Dawson-Watson joined the colony of expatriate artists that migrated to Giverny in 1888, after an invitation from the American painter John Leslie Breck (1860-1899). It was not only Monet who was a draw to Giverny for the young artists—Dawson-Watson once said it took six months for him to learn Monet lived there—but rather the natural beauty of its rural landscapes and picturesque villages. While Dawson-Watson likely intended to make a brief visit, he remained in Giverny for a period of five years, during which time he produced an array of significant landscape and figural works. Art historian William H. Gerdts notes, "He produced landscapes and village views in and around Giverny, but his most monumental canvases are figural scenes, in which he explored the traditional peasant subject, concentrating upon women workers. The artist subjected his interpretations to the strategies of Impressionism—the vigorous brushwork, the rushing perspective, and the intense coloration—often favoring the purples and violets that for many critics constituted the keynote identification of the movement. Harvest Time would seem to be Dawson-Watson's masterwork from his Giverny period." (ibid, p. 14)

Harvest Time, is a superb representation of Dawson-Watson's skill as an Impressionist painter. The expansive, lively brushwork as well as a color palette dominated by yellows and complimentary violets references key characteristics of the Impressionist movement. In France, Dawson-Watson studied and learned from many European artists including Louis-Joseph Raphael Collin (1850-1916) and Pierre Paul Leon Glaize (1842-1932). The composition of women working in a field, is very reminiscent of Jean Francois Millet's (1814-1875) The Gleaners (1857, Louvre, Paris, France). A key difference in Dawson-Watson's gleaners compared to Millet's can be seen in the bright and strongly sunlit quality of the present work, contrasted with the darker and bleaker atmosphere depicted by Millet.

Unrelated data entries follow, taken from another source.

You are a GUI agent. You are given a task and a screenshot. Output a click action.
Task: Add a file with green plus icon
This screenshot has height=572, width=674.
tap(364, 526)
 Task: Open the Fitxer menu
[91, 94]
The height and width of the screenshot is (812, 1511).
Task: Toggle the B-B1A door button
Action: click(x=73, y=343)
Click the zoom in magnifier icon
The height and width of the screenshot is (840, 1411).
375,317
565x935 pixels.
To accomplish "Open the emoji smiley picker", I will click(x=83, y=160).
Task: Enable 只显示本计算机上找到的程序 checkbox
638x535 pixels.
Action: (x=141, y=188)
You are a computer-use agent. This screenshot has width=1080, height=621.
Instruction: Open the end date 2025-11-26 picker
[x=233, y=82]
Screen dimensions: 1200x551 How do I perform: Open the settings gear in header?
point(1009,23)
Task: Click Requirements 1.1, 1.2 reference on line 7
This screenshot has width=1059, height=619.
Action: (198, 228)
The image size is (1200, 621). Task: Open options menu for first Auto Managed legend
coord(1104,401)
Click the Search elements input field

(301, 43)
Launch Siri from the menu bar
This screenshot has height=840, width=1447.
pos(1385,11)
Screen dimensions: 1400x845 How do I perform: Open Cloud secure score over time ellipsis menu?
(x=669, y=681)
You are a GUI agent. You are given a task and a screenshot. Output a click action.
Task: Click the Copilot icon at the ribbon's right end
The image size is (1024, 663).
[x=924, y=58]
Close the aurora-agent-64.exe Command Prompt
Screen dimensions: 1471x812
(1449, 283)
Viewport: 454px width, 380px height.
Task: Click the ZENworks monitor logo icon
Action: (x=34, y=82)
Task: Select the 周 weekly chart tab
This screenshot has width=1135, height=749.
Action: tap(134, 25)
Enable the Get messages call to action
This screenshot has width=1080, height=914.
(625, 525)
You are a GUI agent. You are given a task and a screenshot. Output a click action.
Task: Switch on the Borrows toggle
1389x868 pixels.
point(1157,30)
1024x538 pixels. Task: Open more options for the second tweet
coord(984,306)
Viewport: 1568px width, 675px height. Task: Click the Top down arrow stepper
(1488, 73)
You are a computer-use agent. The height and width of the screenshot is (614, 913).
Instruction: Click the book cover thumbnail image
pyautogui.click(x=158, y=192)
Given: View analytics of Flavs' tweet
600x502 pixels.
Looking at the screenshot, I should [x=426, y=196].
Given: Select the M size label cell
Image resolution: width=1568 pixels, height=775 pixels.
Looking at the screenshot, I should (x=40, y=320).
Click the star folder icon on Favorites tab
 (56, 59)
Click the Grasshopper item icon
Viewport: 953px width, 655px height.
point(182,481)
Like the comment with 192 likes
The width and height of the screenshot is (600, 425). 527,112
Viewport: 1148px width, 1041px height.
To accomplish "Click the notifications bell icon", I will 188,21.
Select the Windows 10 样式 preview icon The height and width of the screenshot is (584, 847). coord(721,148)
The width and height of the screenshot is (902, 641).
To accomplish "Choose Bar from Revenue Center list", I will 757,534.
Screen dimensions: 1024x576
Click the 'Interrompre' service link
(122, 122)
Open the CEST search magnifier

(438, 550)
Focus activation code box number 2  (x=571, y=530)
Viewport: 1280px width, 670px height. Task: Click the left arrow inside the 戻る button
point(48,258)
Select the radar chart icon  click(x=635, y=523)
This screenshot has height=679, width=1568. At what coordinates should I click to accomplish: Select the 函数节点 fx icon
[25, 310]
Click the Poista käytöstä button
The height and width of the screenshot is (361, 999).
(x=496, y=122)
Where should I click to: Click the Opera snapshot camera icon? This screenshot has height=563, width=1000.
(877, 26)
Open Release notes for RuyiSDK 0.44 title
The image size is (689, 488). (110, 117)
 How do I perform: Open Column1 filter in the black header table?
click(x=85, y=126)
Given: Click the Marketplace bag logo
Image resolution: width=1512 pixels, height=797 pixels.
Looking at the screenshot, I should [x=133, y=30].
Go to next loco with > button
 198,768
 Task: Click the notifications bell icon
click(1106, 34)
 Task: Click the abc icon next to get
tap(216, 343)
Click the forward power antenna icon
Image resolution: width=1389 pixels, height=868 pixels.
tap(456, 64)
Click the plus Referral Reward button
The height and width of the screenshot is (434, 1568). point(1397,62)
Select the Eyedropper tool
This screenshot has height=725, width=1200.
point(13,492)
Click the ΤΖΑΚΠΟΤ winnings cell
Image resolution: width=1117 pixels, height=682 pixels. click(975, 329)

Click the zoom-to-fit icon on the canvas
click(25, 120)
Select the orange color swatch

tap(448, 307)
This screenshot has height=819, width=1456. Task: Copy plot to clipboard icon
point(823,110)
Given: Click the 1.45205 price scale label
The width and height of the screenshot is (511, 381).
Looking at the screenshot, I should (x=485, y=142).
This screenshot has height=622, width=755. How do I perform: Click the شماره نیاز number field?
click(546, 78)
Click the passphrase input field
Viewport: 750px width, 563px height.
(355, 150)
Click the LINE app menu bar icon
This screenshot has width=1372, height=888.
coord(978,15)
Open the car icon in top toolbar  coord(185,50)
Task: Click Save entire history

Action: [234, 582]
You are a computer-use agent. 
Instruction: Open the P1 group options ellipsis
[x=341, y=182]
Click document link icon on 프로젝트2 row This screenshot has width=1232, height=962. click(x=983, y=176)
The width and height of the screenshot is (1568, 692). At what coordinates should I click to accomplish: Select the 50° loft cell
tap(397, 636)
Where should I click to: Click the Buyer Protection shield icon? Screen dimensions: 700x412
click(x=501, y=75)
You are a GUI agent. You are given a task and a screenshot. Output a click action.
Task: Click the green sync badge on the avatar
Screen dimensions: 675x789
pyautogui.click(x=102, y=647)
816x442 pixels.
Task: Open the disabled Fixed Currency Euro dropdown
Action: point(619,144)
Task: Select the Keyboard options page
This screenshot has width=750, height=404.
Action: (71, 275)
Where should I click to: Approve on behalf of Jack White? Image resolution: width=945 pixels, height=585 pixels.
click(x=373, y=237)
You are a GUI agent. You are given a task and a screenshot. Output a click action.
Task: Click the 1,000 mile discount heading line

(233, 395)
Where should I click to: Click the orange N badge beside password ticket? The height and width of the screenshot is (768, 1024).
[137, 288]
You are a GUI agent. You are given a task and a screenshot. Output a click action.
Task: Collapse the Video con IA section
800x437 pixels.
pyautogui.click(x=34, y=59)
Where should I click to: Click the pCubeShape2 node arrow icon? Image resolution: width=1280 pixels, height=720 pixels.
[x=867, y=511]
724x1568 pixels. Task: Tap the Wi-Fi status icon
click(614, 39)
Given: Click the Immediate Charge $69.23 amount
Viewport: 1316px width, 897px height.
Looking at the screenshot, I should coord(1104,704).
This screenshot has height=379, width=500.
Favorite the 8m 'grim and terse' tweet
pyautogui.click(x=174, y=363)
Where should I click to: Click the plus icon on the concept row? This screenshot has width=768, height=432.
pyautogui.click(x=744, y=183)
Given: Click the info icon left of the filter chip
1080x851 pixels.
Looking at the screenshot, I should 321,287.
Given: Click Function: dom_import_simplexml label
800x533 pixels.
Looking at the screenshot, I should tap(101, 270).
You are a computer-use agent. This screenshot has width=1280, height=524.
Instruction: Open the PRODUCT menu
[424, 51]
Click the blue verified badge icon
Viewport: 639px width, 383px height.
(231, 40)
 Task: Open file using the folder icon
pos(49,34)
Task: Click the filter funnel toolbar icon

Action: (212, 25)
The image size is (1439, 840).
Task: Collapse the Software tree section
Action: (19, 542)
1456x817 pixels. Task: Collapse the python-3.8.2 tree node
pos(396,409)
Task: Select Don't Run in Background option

It was in 1893 that Dawson-Watson moved to America at the urging of his friend and fellow artist, J. Carroll Beckwith (1852-1917), to take a post as the director of the Hartford Art Society in Hartford, Connecticut. Sojourns in Canada and the artist colony in Woodstock, New York followed, until in 1904, he settled in St. Louis, Missouri for an eleven-year post teaching at the St. Louis School of Fine Arts at Washington University, where he spent his summers in the Ozarks. In 1927, Dawson-Watson moved to San Antonio and spent the remainder of his life in Texas, which inspired the Southwestern landscapes predominantly featured in his later works.

Saleroom notices

Please note that the present work is included in the Dawson Dawson-Watson catalogue raisonné as number P.1891.2.